DATA UNDER STUDY:
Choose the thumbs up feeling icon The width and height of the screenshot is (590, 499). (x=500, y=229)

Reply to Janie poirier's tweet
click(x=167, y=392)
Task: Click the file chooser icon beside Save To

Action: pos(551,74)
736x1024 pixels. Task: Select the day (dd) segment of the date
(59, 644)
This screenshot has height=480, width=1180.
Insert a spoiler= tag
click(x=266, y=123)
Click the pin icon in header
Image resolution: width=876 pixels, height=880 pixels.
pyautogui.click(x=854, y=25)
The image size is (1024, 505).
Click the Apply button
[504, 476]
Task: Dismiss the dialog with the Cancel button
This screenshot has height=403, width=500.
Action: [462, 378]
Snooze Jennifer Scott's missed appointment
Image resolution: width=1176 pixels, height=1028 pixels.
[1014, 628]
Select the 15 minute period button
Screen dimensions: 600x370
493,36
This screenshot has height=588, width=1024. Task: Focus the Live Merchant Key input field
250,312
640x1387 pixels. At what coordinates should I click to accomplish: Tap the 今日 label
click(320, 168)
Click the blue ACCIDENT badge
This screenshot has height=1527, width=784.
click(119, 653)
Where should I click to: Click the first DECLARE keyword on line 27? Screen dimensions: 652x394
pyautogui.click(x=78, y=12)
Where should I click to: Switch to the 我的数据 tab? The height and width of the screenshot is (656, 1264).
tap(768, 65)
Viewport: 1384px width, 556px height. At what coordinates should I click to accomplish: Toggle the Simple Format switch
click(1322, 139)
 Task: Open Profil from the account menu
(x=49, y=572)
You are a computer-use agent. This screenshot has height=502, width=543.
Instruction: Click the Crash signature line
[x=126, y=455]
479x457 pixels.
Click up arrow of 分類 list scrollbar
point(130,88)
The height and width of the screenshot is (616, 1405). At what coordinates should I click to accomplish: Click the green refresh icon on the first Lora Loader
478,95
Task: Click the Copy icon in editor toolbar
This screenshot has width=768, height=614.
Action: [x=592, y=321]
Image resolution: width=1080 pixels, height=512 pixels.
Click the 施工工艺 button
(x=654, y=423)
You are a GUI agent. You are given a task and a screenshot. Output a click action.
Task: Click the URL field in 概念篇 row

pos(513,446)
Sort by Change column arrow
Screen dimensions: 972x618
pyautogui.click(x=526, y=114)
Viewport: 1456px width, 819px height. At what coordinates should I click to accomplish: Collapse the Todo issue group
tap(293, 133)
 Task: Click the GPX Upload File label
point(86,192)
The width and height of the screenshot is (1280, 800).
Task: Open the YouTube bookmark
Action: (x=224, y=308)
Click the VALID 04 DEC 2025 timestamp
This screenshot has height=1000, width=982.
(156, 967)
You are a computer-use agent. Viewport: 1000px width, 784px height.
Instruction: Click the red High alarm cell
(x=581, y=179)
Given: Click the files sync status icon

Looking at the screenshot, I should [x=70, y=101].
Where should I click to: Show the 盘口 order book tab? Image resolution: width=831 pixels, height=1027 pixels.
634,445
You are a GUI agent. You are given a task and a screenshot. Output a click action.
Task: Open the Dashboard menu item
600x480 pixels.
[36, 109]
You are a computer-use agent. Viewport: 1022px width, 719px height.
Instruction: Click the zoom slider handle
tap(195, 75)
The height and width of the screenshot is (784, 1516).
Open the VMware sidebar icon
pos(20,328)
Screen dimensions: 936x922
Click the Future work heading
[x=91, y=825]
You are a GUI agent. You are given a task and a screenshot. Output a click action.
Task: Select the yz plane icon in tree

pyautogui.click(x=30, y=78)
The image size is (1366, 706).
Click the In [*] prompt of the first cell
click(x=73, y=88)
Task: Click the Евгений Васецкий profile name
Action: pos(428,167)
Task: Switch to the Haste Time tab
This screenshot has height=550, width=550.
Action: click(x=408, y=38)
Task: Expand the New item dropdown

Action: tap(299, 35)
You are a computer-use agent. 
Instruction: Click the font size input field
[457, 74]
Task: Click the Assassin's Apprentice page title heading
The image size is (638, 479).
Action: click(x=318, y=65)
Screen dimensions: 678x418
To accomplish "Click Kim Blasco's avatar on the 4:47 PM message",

TASK BRIEF:
The records shown above are to be retyped exactly, with none omitted.

ANSWER TO THE EXERCISE:
Choose the thumbs up feeling icon The width and height of the screenshot is (590, 499). (x=500, y=229)

Reply to Janie poirier's tweet
click(x=167, y=392)
Task: Click the file chooser icon beside Save To

Action: pos(551,74)
736x1024 pixels. Task: Select the day (dd) segment of the date
(59, 644)
This screenshot has height=480, width=1180.
Insert a spoiler= tag
click(x=266, y=123)
Click the pin icon in header
Image resolution: width=876 pixels, height=880 pixels.
pyautogui.click(x=854, y=25)
The image size is (1024, 505).
Click the Apply button
[504, 476]
Task: Dismiss the dialog with the Cancel button
This screenshot has height=403, width=500.
Action: [462, 378]
Snooze Jennifer Scott's missed appointment
Image resolution: width=1176 pixels, height=1028 pixels.
[1014, 628]
Select the 15 minute period button
Screen dimensions: 600x370
493,36
This screenshot has height=588, width=1024. Task: Focus the Live Merchant Key input field
250,312
640x1387 pixels. At what coordinates should I click to accomplish: Tap the 今日 label
click(320, 168)
Click the blue ACCIDENT badge
This screenshot has height=1527, width=784.
click(119, 653)
Where should I click to: Click the first DECLARE keyword on line 27? Screen dimensions: 652x394
pyautogui.click(x=78, y=12)
Where should I click to: Switch to the 我的数据 tab? The height and width of the screenshot is (656, 1264).
tap(768, 65)
Viewport: 1384px width, 556px height. At what coordinates should I click to accomplish: Toggle the Simple Format switch
click(1322, 139)
 Task: Open Profil from the account menu
(x=49, y=572)
You are a computer-use agent. This screenshot has height=502, width=543.
Instruction: Click the Crash signature line
[x=126, y=455]
479x457 pixels.
Click up arrow of 分類 list scrollbar
point(130,88)
The height and width of the screenshot is (616, 1405). At what coordinates should I click to accomplish: Click the green refresh icon on the first Lora Loader
478,95
Task: Click the Copy icon in editor toolbar
This screenshot has width=768, height=614.
Action: [x=592, y=321]
Image resolution: width=1080 pixels, height=512 pixels.
Click the 施工工艺 button
(x=654, y=423)
You are a GUI agent. You are given a task and a screenshot. Output a click action.
Task: Click the URL field in 概念篇 row

pos(513,446)
Sort by Change column arrow
Screen dimensions: 972x618
pyautogui.click(x=526, y=114)
Viewport: 1456px width, 819px height. At what coordinates should I click to accomplish: Collapse the Todo issue group
tap(293, 133)
 Task: Click the GPX Upload File label
point(86,192)
The width and height of the screenshot is (1280, 800).
Task: Open the YouTube bookmark
Action: (x=224, y=308)
Click the VALID 04 DEC 2025 timestamp
This screenshot has height=1000, width=982.
(156, 967)
You are a computer-use agent. Viewport: 1000px width, 784px height.
Instruction: Click the red High alarm cell
(x=581, y=179)
Given: Click the files sync status icon

Looking at the screenshot, I should [x=70, y=101].
Where should I click to: Show the 盘口 order book tab? Image resolution: width=831 pixels, height=1027 pixels.
634,445
You are a GUI agent. You are given a task and a screenshot. Output a click action.
Task: Open the Dashboard menu item
600x480 pixels.
[36, 109]
You are a computer-use agent. Viewport: 1022px width, 719px height.
Instruction: Click the zoom slider handle
tap(195, 75)
The height and width of the screenshot is (784, 1516).
Open the VMware sidebar icon
pos(20,328)
Screen dimensions: 936x922
Click the Future work heading
[x=91, y=825]
You are a GUI agent. You are given a task and a screenshot. Output a click action.
Task: Select the yz plane icon in tree

pyautogui.click(x=30, y=78)
The image size is (1366, 706).
Click the In [*] prompt of the first cell
click(x=73, y=88)
Task: Click the Евгений Васецкий profile name
Action: pos(428,167)
Task: Switch to the Haste Time tab
This screenshot has height=550, width=550.
Action: click(x=408, y=38)
Task: Expand the New item dropdown

Action: tap(299, 35)
You are a computer-use agent. 
Instruction: Click the font size input field
[457, 74]
Task: Click the Assassin's Apprentice page title heading
The image size is (638, 479).
Action: click(x=318, y=65)
Screen dimensions: 678x418
To accomplish "Click Kim Blasco's avatar on the 4:47 PM message",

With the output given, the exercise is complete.